> [WHAT YOU SHOULD DO]: The answer must be a single number: how many lines in the records below contain the word "button".

> [ENTRIES SHOWN]:
=== Section Start ===
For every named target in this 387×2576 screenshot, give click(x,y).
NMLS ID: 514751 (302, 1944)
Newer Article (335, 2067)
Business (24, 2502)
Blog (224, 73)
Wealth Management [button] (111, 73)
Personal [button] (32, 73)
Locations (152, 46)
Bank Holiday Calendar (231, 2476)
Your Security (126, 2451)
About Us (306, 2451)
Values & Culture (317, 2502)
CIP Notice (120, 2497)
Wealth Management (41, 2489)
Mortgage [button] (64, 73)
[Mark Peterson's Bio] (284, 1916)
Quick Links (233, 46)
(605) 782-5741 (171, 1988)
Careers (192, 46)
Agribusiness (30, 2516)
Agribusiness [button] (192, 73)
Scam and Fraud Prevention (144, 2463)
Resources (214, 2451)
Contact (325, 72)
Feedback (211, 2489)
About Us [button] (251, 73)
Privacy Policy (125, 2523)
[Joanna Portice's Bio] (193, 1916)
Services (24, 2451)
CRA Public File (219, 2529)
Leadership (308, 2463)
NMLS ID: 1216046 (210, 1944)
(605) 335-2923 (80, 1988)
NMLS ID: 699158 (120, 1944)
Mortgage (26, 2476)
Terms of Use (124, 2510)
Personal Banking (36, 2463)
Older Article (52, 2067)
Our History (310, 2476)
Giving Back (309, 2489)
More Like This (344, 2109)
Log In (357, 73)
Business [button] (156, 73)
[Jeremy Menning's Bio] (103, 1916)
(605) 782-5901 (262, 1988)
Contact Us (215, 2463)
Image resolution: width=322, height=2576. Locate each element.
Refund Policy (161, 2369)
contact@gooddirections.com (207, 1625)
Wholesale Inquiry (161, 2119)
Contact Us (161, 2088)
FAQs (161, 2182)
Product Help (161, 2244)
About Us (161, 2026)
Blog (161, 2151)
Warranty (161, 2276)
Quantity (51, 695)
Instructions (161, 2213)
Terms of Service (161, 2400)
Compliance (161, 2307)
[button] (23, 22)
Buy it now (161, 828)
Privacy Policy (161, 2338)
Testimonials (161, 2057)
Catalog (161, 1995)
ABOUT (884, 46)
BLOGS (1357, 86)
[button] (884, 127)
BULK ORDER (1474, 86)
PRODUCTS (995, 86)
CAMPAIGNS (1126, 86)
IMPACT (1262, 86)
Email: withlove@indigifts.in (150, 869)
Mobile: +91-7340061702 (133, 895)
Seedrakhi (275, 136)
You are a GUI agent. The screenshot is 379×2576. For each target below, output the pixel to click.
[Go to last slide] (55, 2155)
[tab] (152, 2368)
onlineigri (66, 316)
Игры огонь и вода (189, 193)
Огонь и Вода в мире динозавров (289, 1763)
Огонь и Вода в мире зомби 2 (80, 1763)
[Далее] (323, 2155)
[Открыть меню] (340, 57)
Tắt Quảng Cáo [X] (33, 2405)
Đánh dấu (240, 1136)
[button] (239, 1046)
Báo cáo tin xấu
=== Section End ===
> [EXERCISE SOLUTION]: 9